10th and Santa Fe – A woman in a dazzling Native American headdress holds a hovering planet Earth in her palms while cheetahs lounge nearby and a parrot stretches his wings above in this fierce illustration outside the Colorado Housing Assistance Corporation’s office. The work is by Robin Munro, alongside artists Zeb and Pisto.
A hip enclave within the Highlands neighborhood, Confluence Park is nestled just east of I-25 where the South Platte River and Cherry Creek converge. The area enjoys acres of riverside parkland and a trendy collection of eateries, boutiques and condominiums — plus a significant number of colorful paintings adorning bars, breweries and building walls.
Three to See:
Peyton Manning – Well known by locals for his vivid murals all over the city, Gamma Acosta further endeared himself to Denverites by rendering a tribute to former Broncos quarterback Peyton Manning on the side of the Monkey Barrel Bar (Platte Street beside the Highland Bridge). The glowing Vince Lombardi Trophy was added promptly after Manning’s Super Bowl 50 win.

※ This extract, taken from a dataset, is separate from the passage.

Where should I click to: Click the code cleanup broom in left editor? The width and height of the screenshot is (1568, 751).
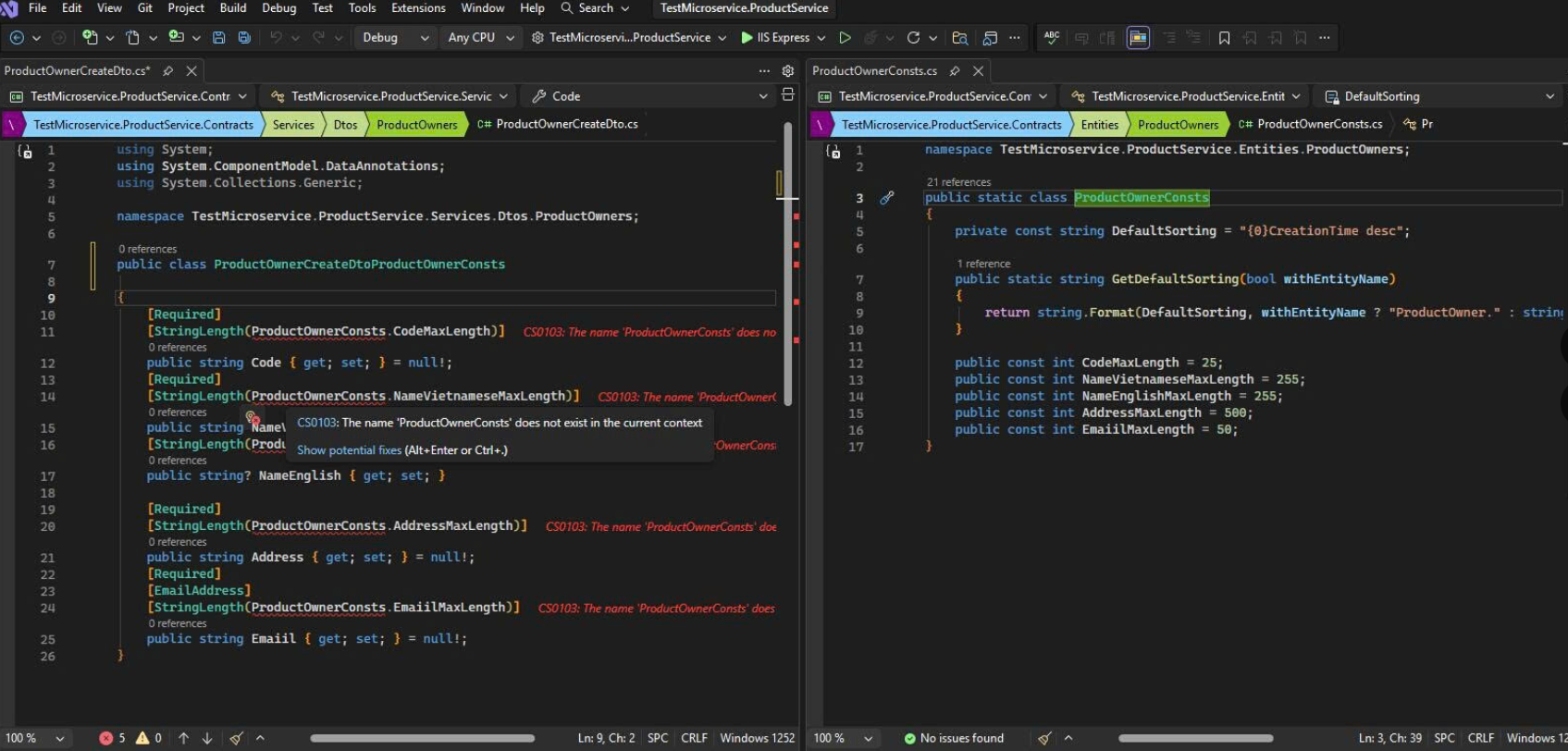237,738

“Greetings from Denver” – Artist Victor Ving travels the country creating vintage postcard-style tributes to cities. Denver’s is a standout, complete with skier, craft beer, iconic Union Station, Red Rocks Amphitheatre and other sources of local pride. See it on the side of Denver Beer Co. at 1695 Platte St.
“Denver 1859” – While we were researching this article, we came upon Delton Demarest and Harrison Nealey, who were unloading a rainbow of aerosol cans, erecting ladders and beginning work to reproduce a historic scene of Denver in 1859, a year after the city’s founding when gold seekers were pouring into town. See the completed work in the alley a half block north of 15th Street on Platte.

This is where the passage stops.